לָּךְ is masculine. Either under Aramaic influence or (more likely) a native archaic Biblical Hebrew form.


----------



## Drink

לָךְ is the pausal form of לְךָ. Pausal forms are usually used with etnachta and with sof pasuk. There are many other changes as well that are found in pausal positions.


----------



## origumi

Drink said:


> לָךְ is the pausal form of לְךָ.


I suspect the bible in inconsistent in this regard. There are many opposite examples.


----------



## Drink

origumi said:


> I suspect the bible in inconsistent in this regard. There are many opposite examples.



In my experience, it's pretty consistent. But I would love to see examples.


----------



## theunderachiever

Drink said:


> לָךְ is the pausal form of לְךָ. Pausal forms are usually used with etnachta and with sof pasuk. There are many other changes as well that are found in pausal positions.



Would you be willing to explain to me what the use of the pausal form was?  I've been searching it, but all I'm finding describes morphology and not much else.  I would guess its function is predominantly phonological and maybe a kind of emphatic device.  But anyway, if it isn't too much trouble, I would like to know why it would've been used and what changes the phonology and/or grammar undergo when realization (or perhaps cessation?) of the phoneme occurs.

I'm really going to have to learn these cantillation marks.  I just learned enough to pronounce new words when I was much younger.


----------



## Drink

theunderachiever said:


> Would you be willing to explain to me what the use of the pausal form was?  I've been searching it, but all I'm finding describes morphology and not much else.  I would guess its function is predominantly phonological and maybe a kind of emphatic device.

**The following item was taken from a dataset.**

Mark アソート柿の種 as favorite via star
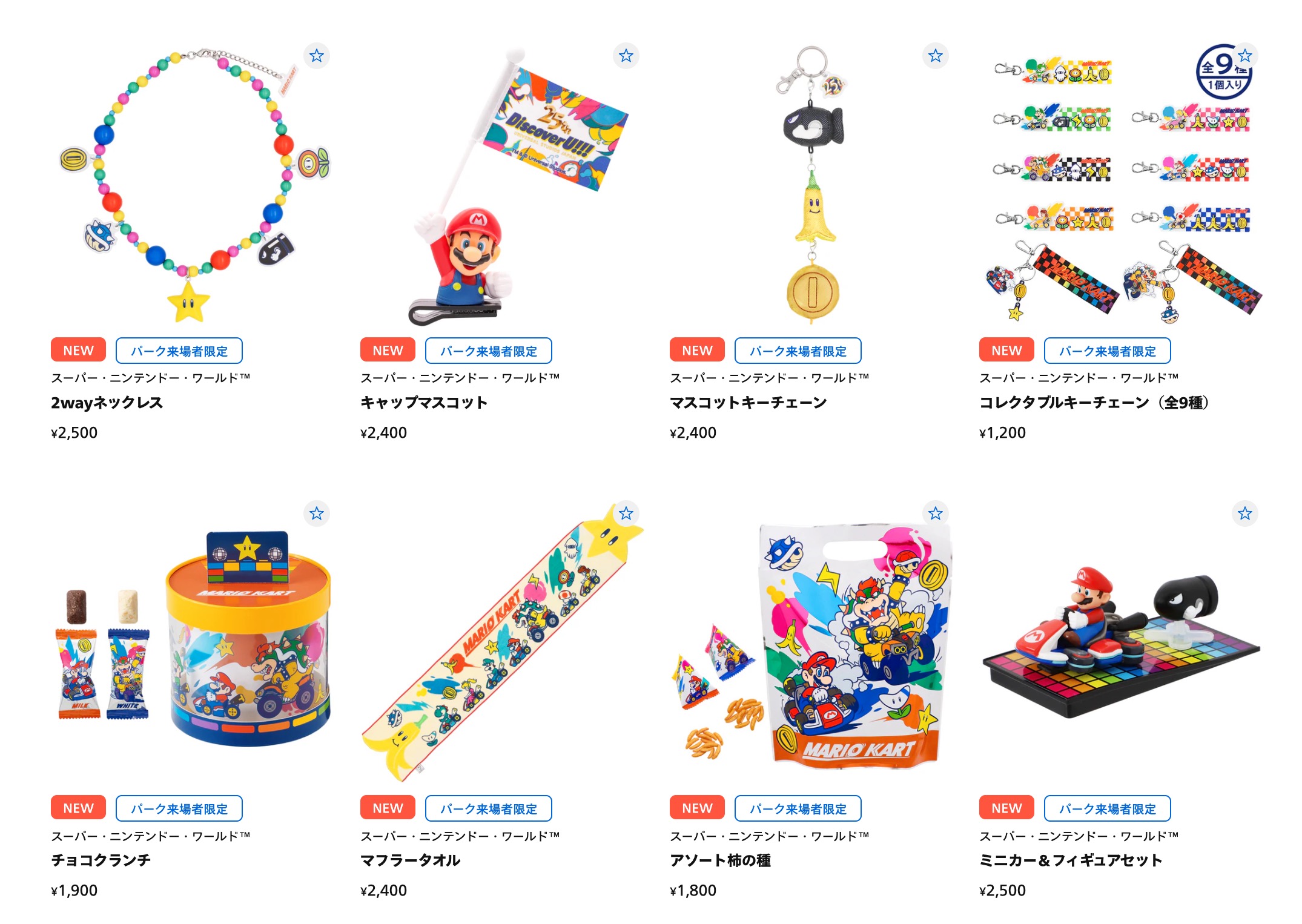 click(936, 513)
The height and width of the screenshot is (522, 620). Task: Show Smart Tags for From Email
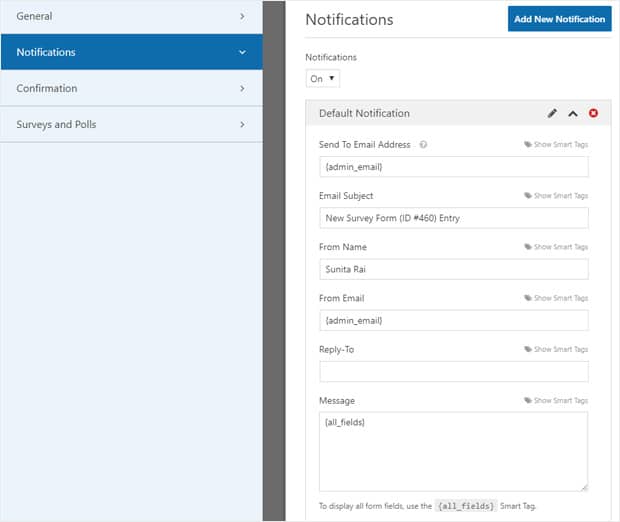[556, 298]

It's pretty simple, before a pause, words were pronounced slightly differently. It's purely phonological and has no grammatical function.



theunderachiever said:


> But anyway, if it isn't too much trouble, I would like to know why it would've been used and what changes the phonology and/or grammar undergo when realization (or perhaps cessation?) of the phoneme occurs.



There isn't a reason why, that's just how words were pronounced. It probably originated as a difference in stress placement, which later affected vowel reduction and lengthening. Just to give you more of an idea of other common examples of pausal forms:

דָּרֶךְ is the pausal form of דֶּרֶךְ
תִּשְׁמֹרוּ is the pausal form of תִּשְׁמְרוּ
עָבָדוּ is the pausal form of עָבְדוּ
בֵּיתֶךָ is the pausal form of בֵּיתְךָ
לָיְלָה is the pausal form of לַיְלָה



theunderachiever said:


> I'm really going to have to learn these cantillation marks.  I just learned enough to pronounce new words when I was much younger.



As far as pausal forms are concerned, you pretty much only need to know etnachta (the one that looks like an upside-down slingshot) and sof pasuk (the one that looks like a colon). Most verses in the Bible are actually divided into two parts. The etnachta ends the first "half" of the verse and the sof pasuk ends the verse (I put "half" in quotes, because it can be a fairly uneven division). Using your verse as an example:

first half: כִּ֣י מַ֭לְאָכָיו יְצַוֶּה־לָּ֑ךְ
second half: לִ֝שְׁמָרְךָ֗ בְּכָל־דְּרָכֶֽיךָ׃


----------